# Is Cutting Edge closed?



## chroma601 (Jun 7, 2010)

Most posts about CE seem to be old, but I held out hope and followed the instructions. I was informed the group was not public, and further inquiries resulted in messages like "you do not have permission to access this page. This could be due to one of several reasons:

Your user account may not have sufficient privileges to access this page. Are you trying to edit someone else's post, access administrative features or some other privileged system?
If you are trying to post, the administrator may have disabled your account, or it may be awaiting activation."

As my account appears to be active, I am guessing CE is closed to further membership or closed.


----------



## Stuart Sweet (Jun 19, 2006)

You may want to check your group memberships. According to this thread: http://www.dbstalk.com/showthread.php?t=159408 you need to be a member of the Cutting Edge group. You are not currently a member of that group.

If you read and understand the rules, we'd love for you to join.


----------



## chroma601 (Jun 7, 2010)

That's the problem - I read the rules and then tried to follow the opt-in procedure, but a "group is not public" message came up.

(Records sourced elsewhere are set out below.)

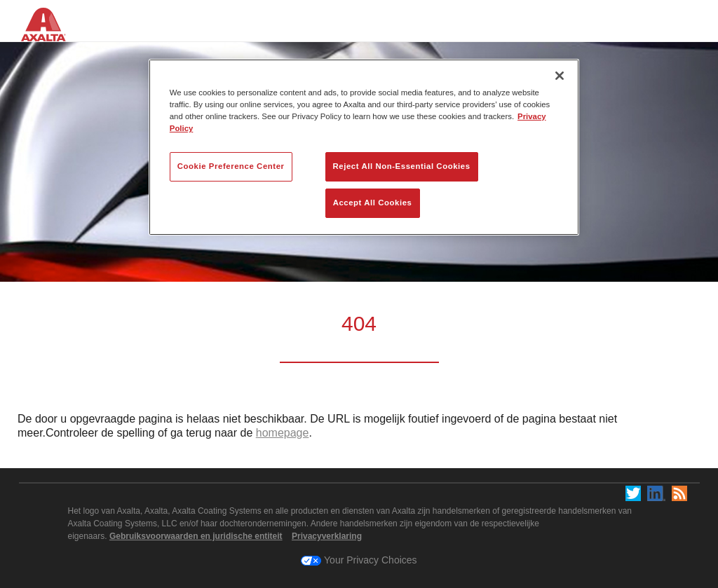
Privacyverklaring (327, 536)
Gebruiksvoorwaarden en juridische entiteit (196, 536)
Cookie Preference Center (231, 166)
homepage (283, 432)
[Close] (560, 76)
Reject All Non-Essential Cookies (402, 166)
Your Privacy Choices (358, 560)
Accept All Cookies (372, 203)
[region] (364, 147)
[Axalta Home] (50, 34)
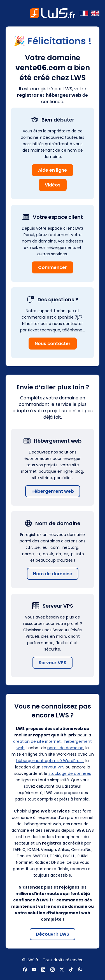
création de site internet (37, 741)
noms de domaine (65, 748)
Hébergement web (53, 491)
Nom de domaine (53, 574)
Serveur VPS (52, 662)
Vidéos (52, 185)
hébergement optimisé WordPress (50, 760)
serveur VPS (53, 767)
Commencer (52, 267)
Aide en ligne (52, 170)
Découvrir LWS (52, 934)
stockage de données (69, 773)
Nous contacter (53, 344)
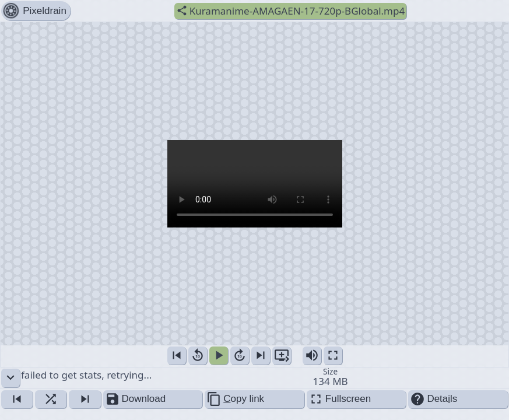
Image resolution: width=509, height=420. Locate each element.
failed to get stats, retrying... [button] (255, 378)
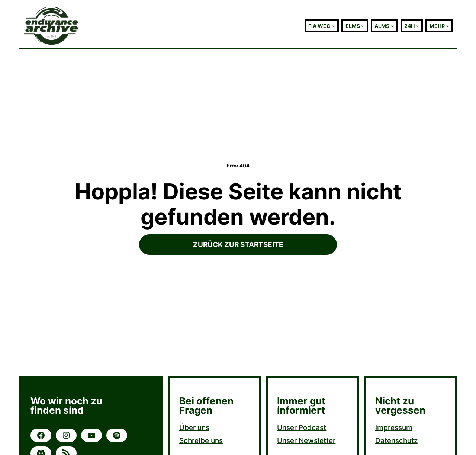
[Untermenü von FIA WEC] (334, 26)
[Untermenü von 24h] (418, 26)
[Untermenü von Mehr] (447, 26)
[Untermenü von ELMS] (363, 26)
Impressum (394, 427)
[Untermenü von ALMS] (392, 26)
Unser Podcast (302, 427)
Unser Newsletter (306, 440)
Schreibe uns (201, 440)
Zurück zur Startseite (238, 244)
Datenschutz (396, 440)
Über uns (194, 427)
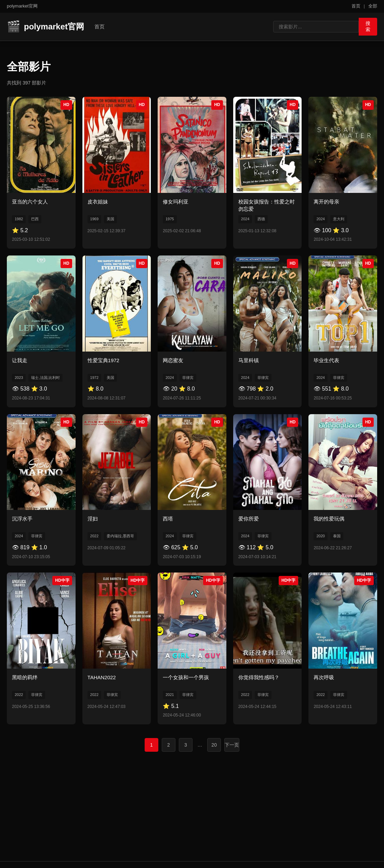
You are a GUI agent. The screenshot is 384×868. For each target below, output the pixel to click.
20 (214, 745)
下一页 (232, 745)
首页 (356, 6)
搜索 (366, 26)
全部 (373, 6)
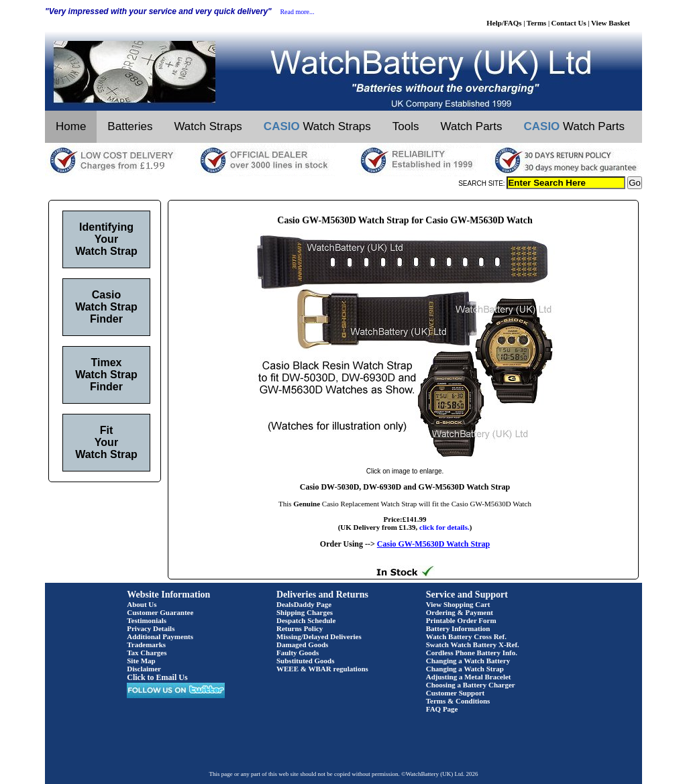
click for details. (444, 527)
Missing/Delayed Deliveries (319, 636)
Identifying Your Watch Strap (106, 239)
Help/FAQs (504, 23)
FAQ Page (442, 709)
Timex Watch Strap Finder (106, 374)
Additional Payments (160, 636)
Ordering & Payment (460, 612)
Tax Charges (146, 653)
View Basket (611, 23)
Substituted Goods (305, 661)
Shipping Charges (305, 612)
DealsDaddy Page (304, 604)
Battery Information (458, 628)
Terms (537, 23)
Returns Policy (299, 628)
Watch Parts (472, 126)
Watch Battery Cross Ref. (466, 636)
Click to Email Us (157, 677)
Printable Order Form (461, 620)
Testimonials (146, 620)
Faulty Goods (297, 653)
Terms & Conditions (458, 701)
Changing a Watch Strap (465, 669)
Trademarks (146, 645)
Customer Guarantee (160, 612)
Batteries (129, 126)
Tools (406, 126)
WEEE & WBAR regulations (322, 669)
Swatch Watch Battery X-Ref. (472, 645)
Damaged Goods (302, 645)
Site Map (141, 661)
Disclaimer (144, 669)
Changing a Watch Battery (468, 661)
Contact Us (569, 23)
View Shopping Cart (458, 604)
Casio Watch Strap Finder (106, 306)
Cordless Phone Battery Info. (472, 653)
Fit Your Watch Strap (106, 442)
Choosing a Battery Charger (470, 685)
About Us (142, 604)
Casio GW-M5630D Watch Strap (433, 544)
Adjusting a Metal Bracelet (468, 677)
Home (70, 126)
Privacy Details (150, 628)
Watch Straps (207, 126)
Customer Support (456, 693)
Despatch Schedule (306, 620)
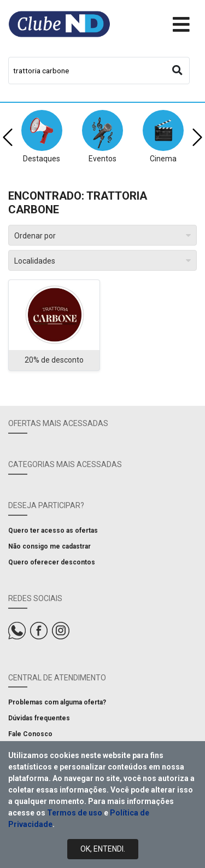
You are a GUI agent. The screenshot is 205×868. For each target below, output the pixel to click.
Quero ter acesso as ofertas (53, 531)
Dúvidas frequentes (39, 718)
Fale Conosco (30, 734)
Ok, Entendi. (103, 849)
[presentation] (8, 137)
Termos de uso (74, 813)
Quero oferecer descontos (51, 562)
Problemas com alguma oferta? (57, 702)
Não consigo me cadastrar (49, 546)
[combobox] (99, 71)
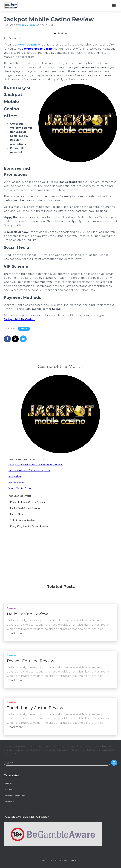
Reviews (24, 368)
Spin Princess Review (23, 559)
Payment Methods (15, 796)
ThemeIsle (73, 861)
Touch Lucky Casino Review (35, 708)
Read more (15, 633)
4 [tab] (66, 72)
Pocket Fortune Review (31, 661)
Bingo (8, 783)
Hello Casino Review (27, 614)
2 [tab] (58, 72)
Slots (8, 808)
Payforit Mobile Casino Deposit (28, 541)
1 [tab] (55, 72)
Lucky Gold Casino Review (25, 547)
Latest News (17, 553)
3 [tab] (62, 72)
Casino (9, 789)
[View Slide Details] (23, 50)
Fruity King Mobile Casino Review (29, 565)
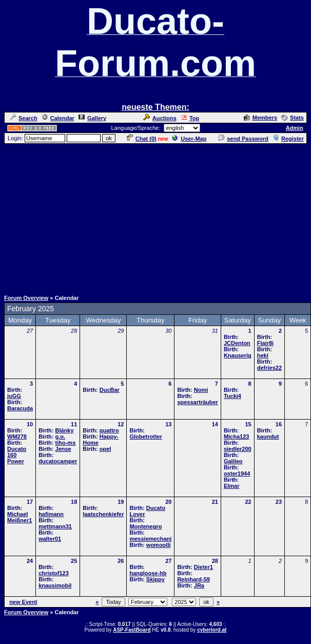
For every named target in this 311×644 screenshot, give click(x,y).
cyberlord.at (211, 630)
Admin (295, 128)
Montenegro (145, 526)
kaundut (268, 437)
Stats (293, 118)
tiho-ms (66, 443)
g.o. (61, 437)
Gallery (92, 118)
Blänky (65, 430)
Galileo (233, 461)
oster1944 (237, 473)
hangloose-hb (148, 573)
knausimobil (55, 585)
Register (288, 139)
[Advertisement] (156, 217)
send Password (243, 139)
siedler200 (238, 449)
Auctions (160, 118)
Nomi (201, 390)
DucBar (109, 390)
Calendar (58, 118)
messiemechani (150, 539)
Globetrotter (146, 437)
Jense (63, 449)
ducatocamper (57, 461)
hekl (263, 355)
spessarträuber (198, 402)
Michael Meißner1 (20, 517)
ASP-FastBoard (131, 630)
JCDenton (237, 343)
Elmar (231, 486)
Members (260, 118)
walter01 (50, 539)
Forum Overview (26, 298)
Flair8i (265, 343)
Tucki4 (232, 396)
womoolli (159, 545)
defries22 (269, 368)
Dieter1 (203, 567)
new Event (23, 602)
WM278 (17, 437)
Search (24, 118)
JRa (199, 585)
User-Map (189, 139)
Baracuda (20, 408)
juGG (14, 396)
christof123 (53, 573)
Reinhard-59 (193, 579)
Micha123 (237, 437)
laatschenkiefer (103, 514)
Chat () (142, 139)
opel (105, 449)
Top (190, 118)
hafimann (51, 514)
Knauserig (238, 355)
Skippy (156, 579)
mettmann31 (55, 526)
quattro (109, 430)
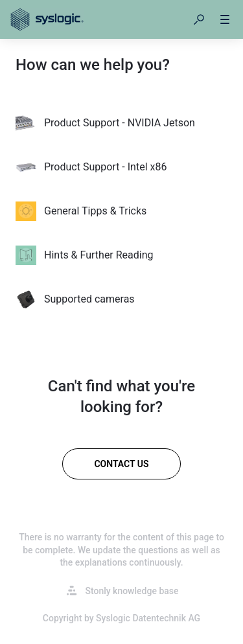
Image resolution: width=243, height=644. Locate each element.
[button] (199, 19)
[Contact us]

As a retired video engineer I thought I might be useful...


----------



## chroma601 (Jun 7, 2010)

Waiting a bit - is the group closed to new members? I have been unable to join.


----------



## Chris Blount (Jun 22, 2001)

chroma601 said:


> Waiting a bit - is the group closed to new members? I have been unable to join.


 You are in now.


----------



## dpeters11 (May 30, 2007)

Nope, not closed. A mod may be able to help more than me, but my main suggestion would be to try from a desktop or laptop. Something may not be quite right on a mobile browser to enroll.

And there we go


----------